Ocurre en contadas ocasiones. Dejas de encontrar las palabras adecuadas y la impotencia te oprime. Todos los pensamientos acumulados mantienen una estructura ordenada y coherente pero, sin embargo, no encuentras la forma de expresarlos. Y te sientes inerte y taciturno por momentos. Entonces ocurre, o quizás quieres que ocurra. Una canción en el momento apropiado, una secuencia determinada de una película maravillosa, los párrafos aislados de libros personales, elementos externos que se configuran en paradigmas de tus ideas silenciadas. Aquellas que te aterran o avergüenzan mostrar en público.

Durante esta semana he descubierto uno de esos grupos españoles que injustamente no estarán en las listas de éxitos de las radiofórmulas. Grupos minoritarios, por fortuna para los que nos gusta, que dejan plasmada en sus composiciones un gusto exquisito por lo cotidiano y terrenal, alejados de sus opuestos panfletistas que gritan a los cuatro vientos sentimientos irreconocidos.

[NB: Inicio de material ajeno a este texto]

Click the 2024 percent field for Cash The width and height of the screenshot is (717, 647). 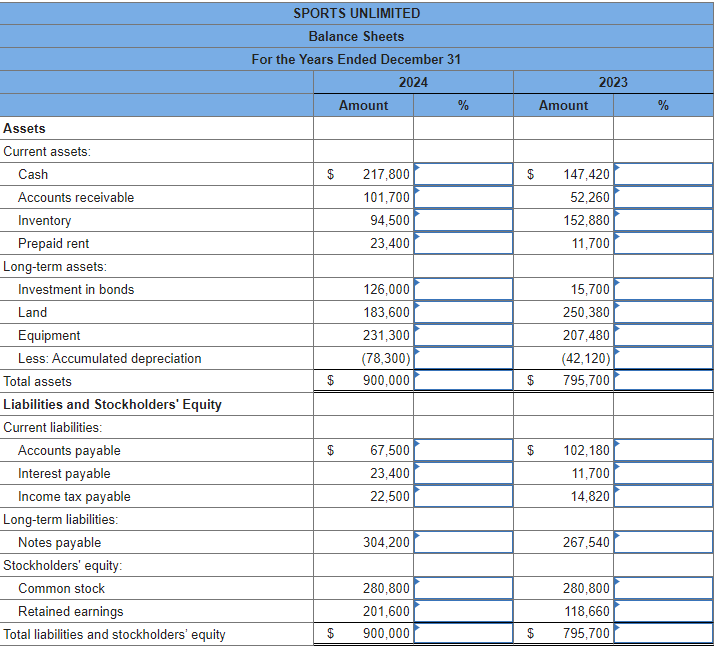pos(463,174)
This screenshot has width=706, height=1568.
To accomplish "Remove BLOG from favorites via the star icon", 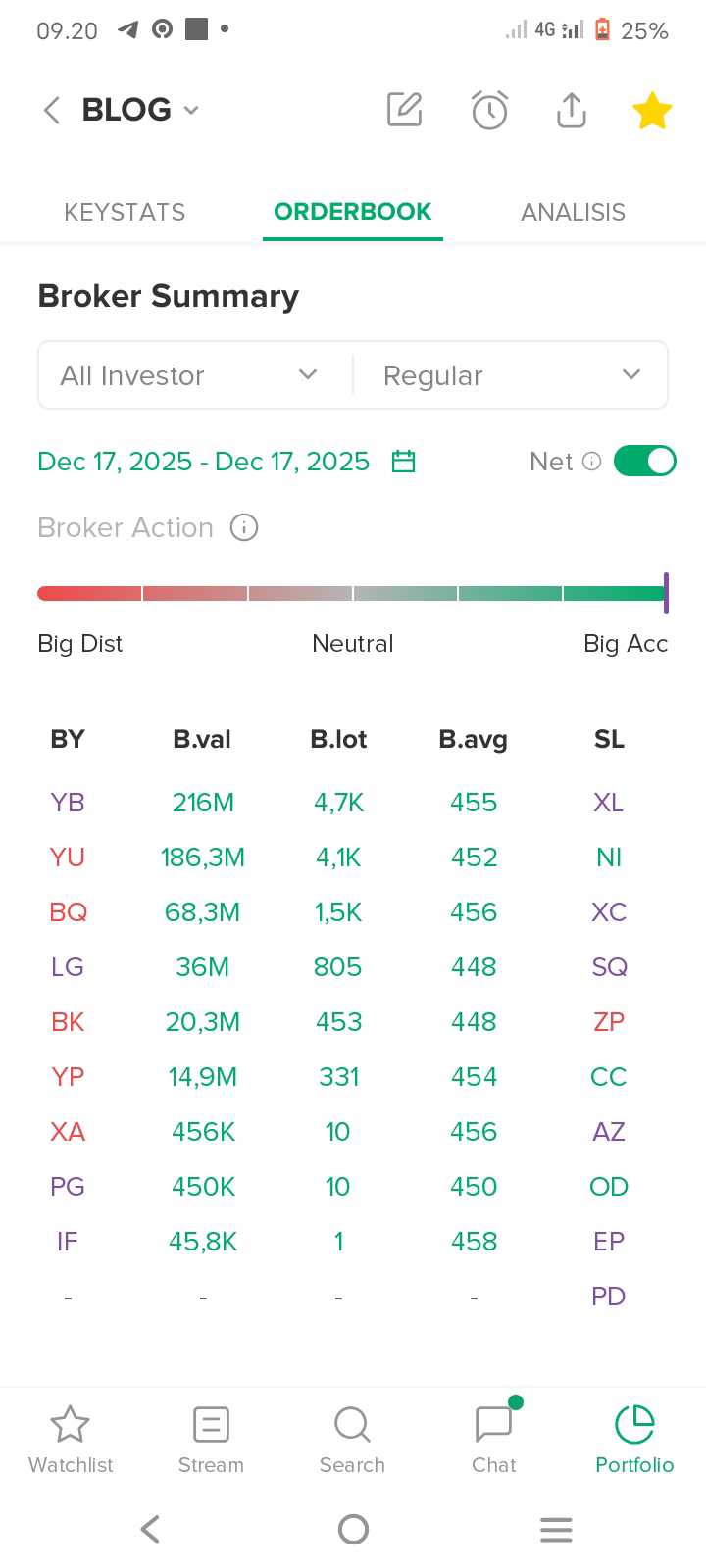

Bandas coherentes que narran con sutileza, o no, la ternura o desgracia en las relaciones humanas, el instinto, la desesperación y las catársis a las que se ven sometidos aquellos que luchan por encontrar un sentido a la vida en su vida. Y lo consiguen, si entendemos por consecución el transmitir vivencias hasta hacerlas propias. Ocurre en contadas ocasiones, y con MacEnroe me he emocionado ésta semana.